__Data provided__:

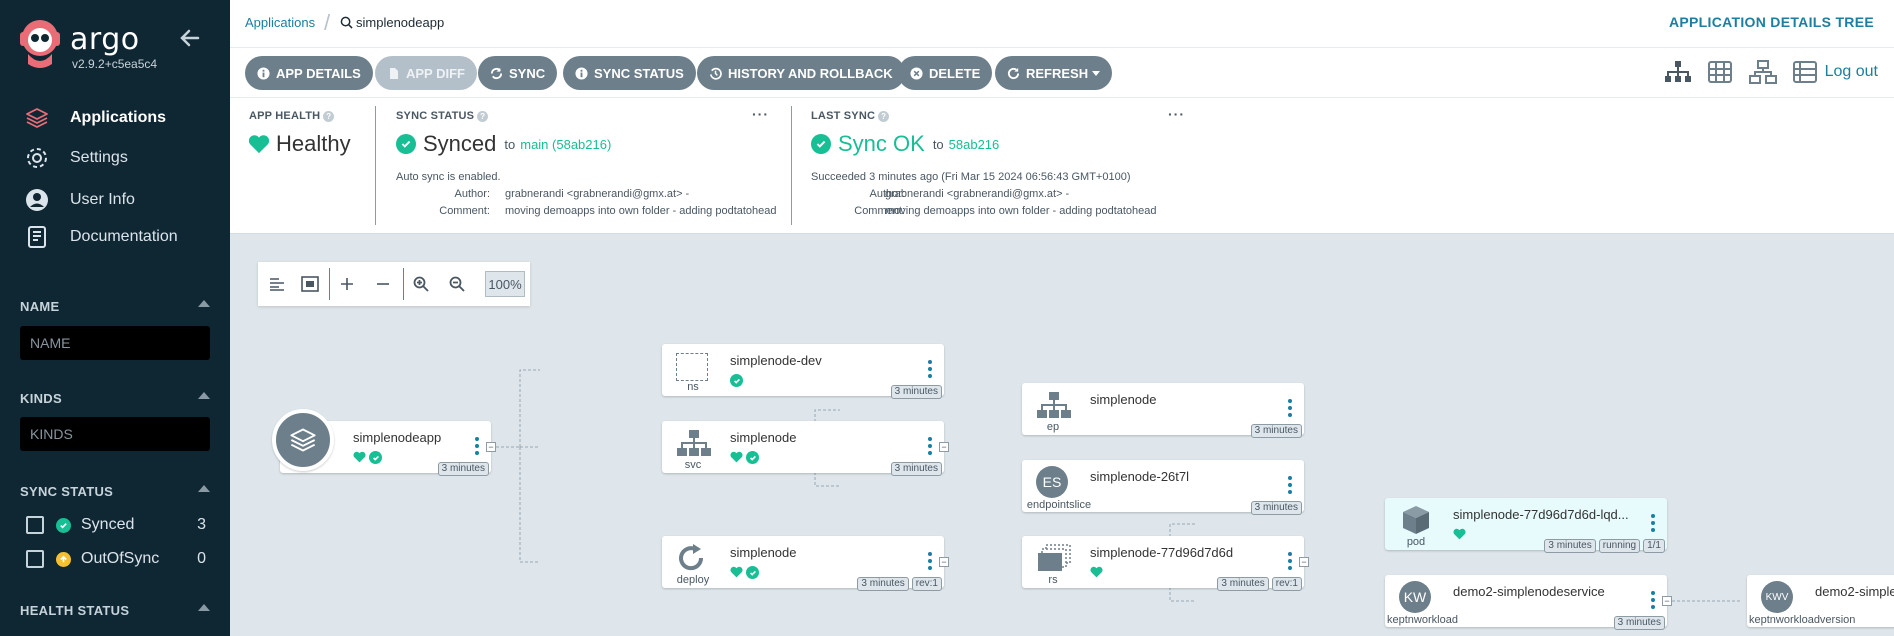  I want to click on filter-label: Synced, so click(108, 524).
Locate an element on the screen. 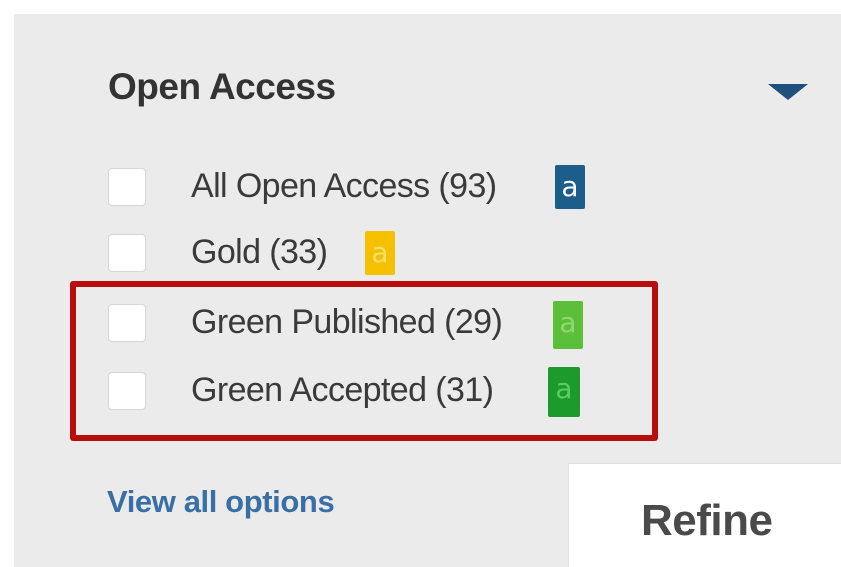  open-access-icon: a is located at coordinates (570, 187).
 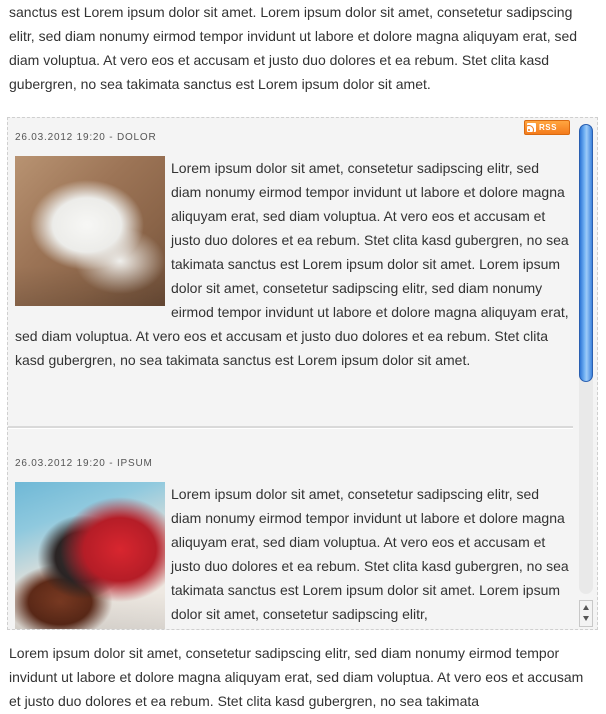 I want to click on scrollbar-arrows, so click(x=586, y=614).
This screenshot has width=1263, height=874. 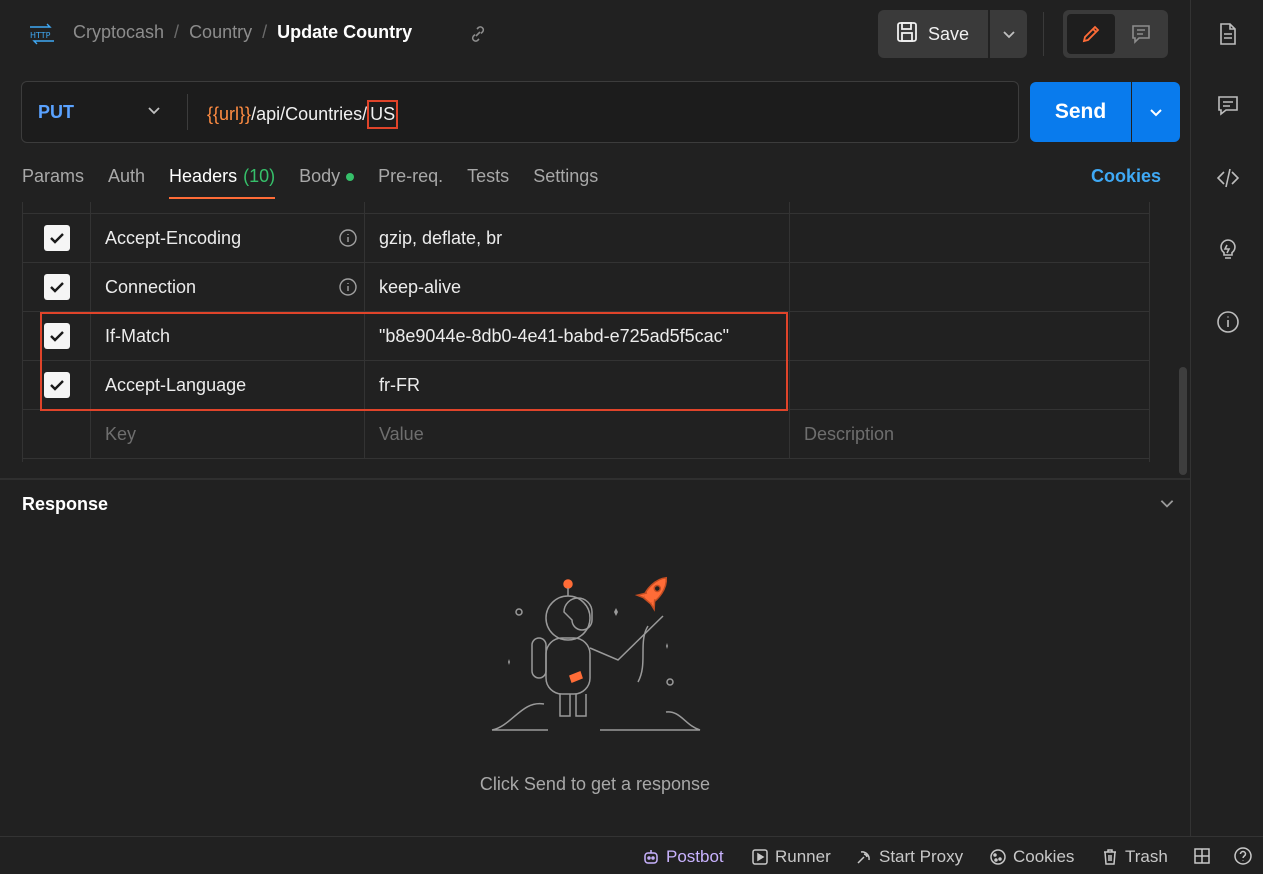 I want to click on send-options-button, so click(x=1156, y=112).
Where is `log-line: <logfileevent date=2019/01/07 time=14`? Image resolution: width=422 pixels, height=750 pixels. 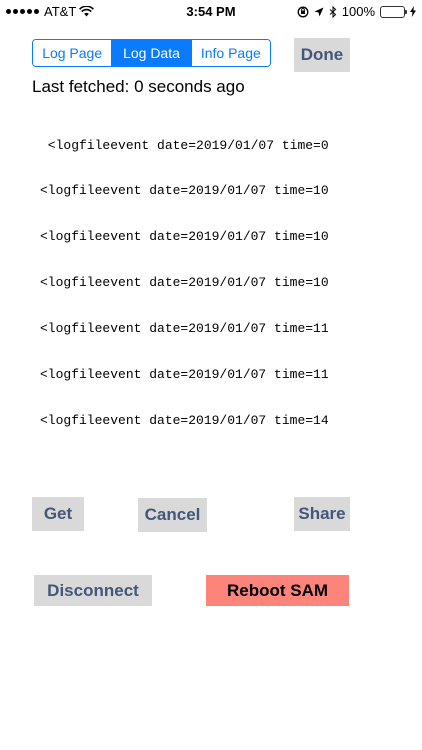
log-line: <logfileevent date=2019/01/07 time=14 is located at coordinates (184, 420).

__Problem requirements__:
Please retype the items above exactly, from the line containing "pixels, height=750 pixels." through the last line, inclusive, and leave out the pictures.

__Completed exercise__:
Where is `log-line: <logfileevent date=2019/01/07 time=14`? Image resolution: width=422 pixels, height=750 pixels. 
log-line: <logfileevent date=2019/01/07 time=14 is located at coordinates (184, 420).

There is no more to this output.